Working toward this goal, Sanjeet Dadwall, M.D., chief of the Division of Infectious Diseases, and Steven T. Rosen, M.D., provost, chief scientific officer and the Irell & Manella Cancer Center Director’s Distinguished Chair, are conducting sequential phase 1 and 2 clinical trials to evaluate the safety and efficacy of leflunomide in patients with severe COVID-19 infection and a simultaneous malignancy.
The National Cancer Institute has funded the trial with a P30 grant supplement for COVID-19 research projects. City of Hope is one of a few cancer centers that has received such funding during the pandemic.

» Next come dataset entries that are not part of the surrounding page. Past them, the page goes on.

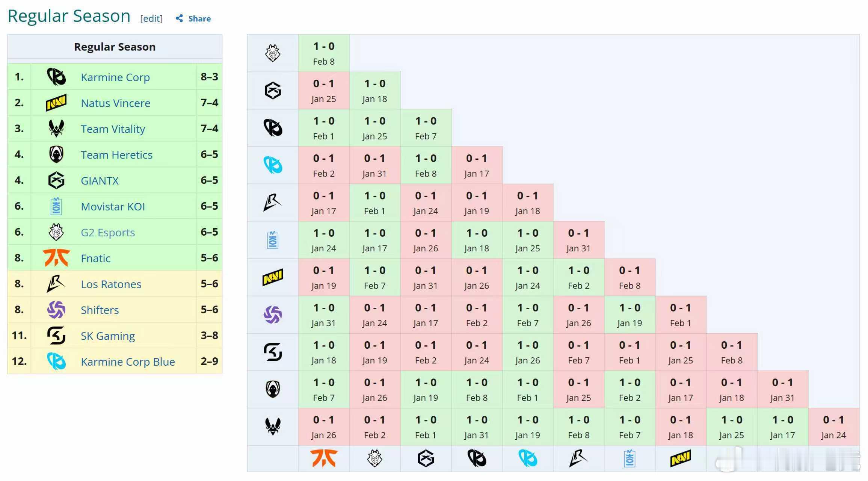This screenshot has height=481, width=868.
Task: Click the Feb 8 result cell in first row
Action: point(323,53)
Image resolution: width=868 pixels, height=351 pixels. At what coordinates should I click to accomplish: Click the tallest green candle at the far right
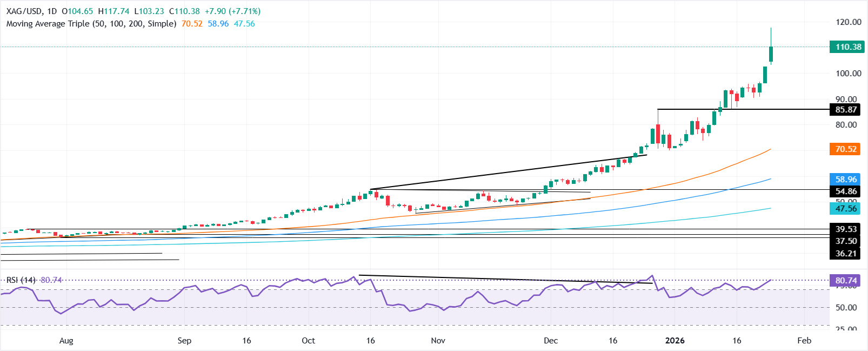(x=771, y=54)
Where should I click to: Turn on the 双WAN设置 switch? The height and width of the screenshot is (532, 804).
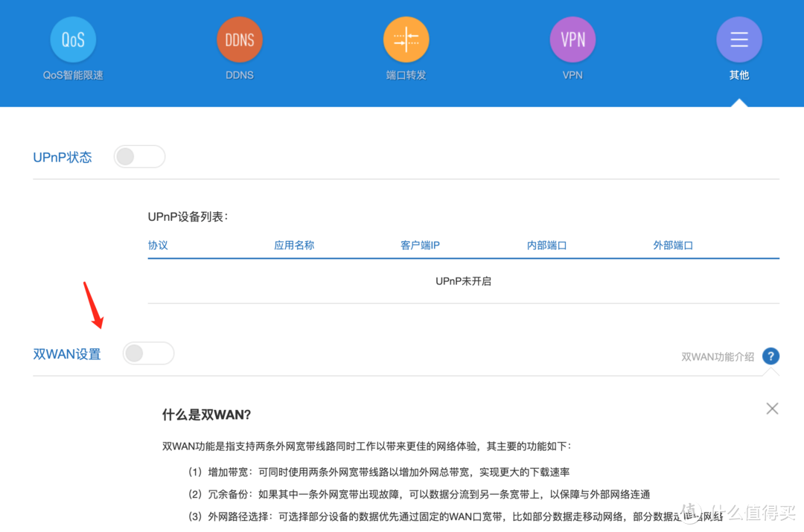coord(148,353)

The research will hopefully lead to discoveries that can be used to treat and prevent the deadly SARS-CoV-2 virus in patients with cancer at City of Hope and worldwide.

Determining the Safety and Efficacy of Leflunomide in Sequential Phase 1 and Phase 2 Studies

Patients with cancer are considered high risk for contracting coronavirus and have an increased risk of developing severe COVID-19 cases, likely due to immunosuppression caused by cancer or treatment. “There are currently few effective drugs against COVID-19, and our clinical trial will help us determine if these therapies can be used as new treatments against this devastating disease,” said Rosen. Developing new treatments that can treat severe disease while simultaneously being safe for vulnerable patients are urgently needed.

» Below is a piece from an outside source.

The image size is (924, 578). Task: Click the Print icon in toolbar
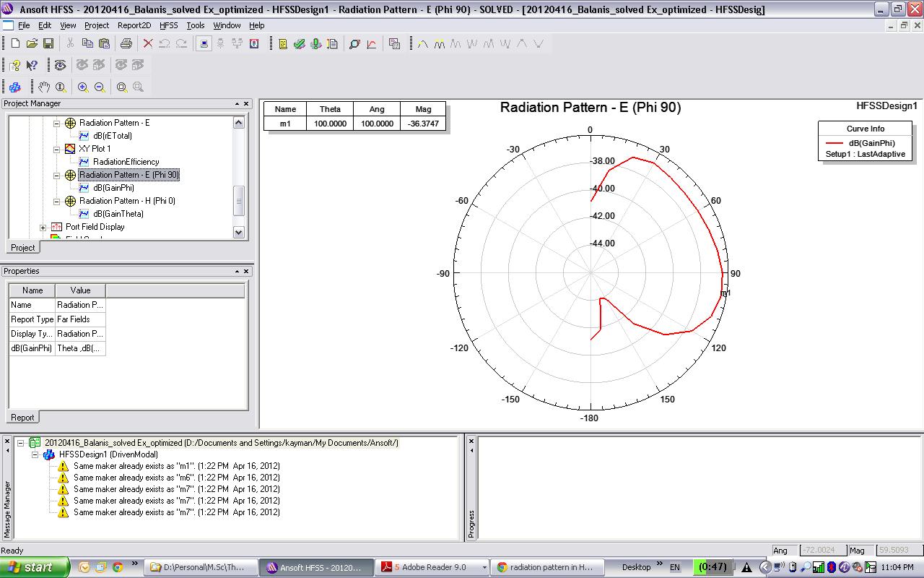pos(126,44)
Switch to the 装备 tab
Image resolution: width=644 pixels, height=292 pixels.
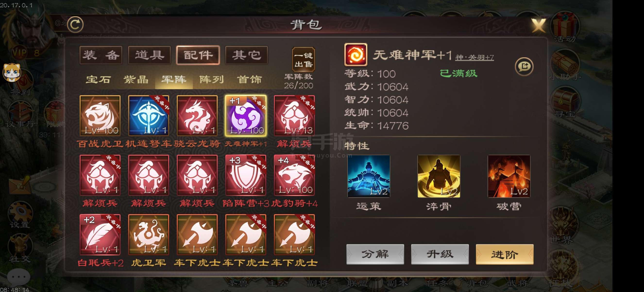[101, 55]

Previous studies conducted at City of Hope of the orally available, FDA-approved rheumatoid arthritis drug’s ability to treat patients with relapsed or refractory multiple myeloma, equipped the research team with a trove of insight into the clinical management, pharmacokinetics and anti-cancer activity of leflunomide and its active metabolite, teriflunomide. Results from that study demonstrated disease stabilization at doses below 60 mg/day. The team is using the latter data as well as other preclinical and clinical findings to inform their current research study.   
As a dihydroorotate dehydrogenase inhibitor known to impact pyrimidine synthesis for DNA and RNA production, leflunomide may hold promise as an antiviral candidate as RNA virus SARS-CoV-2 contains a high content of pyrimidine base uracil. Antiviral activity was demonstrated in a preliminary experiment in which viral RNA replication was halted significantly in cancer cells infected with reovirus, a naturally occurring RNA virus, upon treatment with leflunomide.

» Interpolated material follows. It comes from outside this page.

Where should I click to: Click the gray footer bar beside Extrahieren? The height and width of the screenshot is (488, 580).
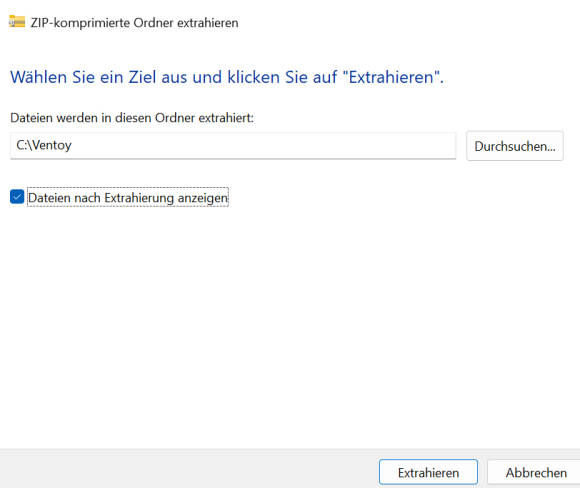tap(185, 468)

The drug was also shown to impair ex-vivo IL-6 expression in virally infected peripheral blood mononuclear cells indicating that it may have some anti-inflammatory activity which may also contribute to treatment of COVID-19. 
Clinical manifestations of SARS-CoV-2 infection vary, but a common occurrence in morbidities and mortalities show sudden development of acute respiratory distress syndrome (ARDS) and multiple-organ failure in late stages of the disease or in recovering patients. Past research has implicated cytokine storms as major causes of ARDS and multiple-organ failure, and there is clinical evidence of cytokine upregulation in patients with COVID-19.
Having a deeper understanding of inflammatory responses, before and after treatment with leflunomide, can help researchers understand the disease and ability of the drug to treat it.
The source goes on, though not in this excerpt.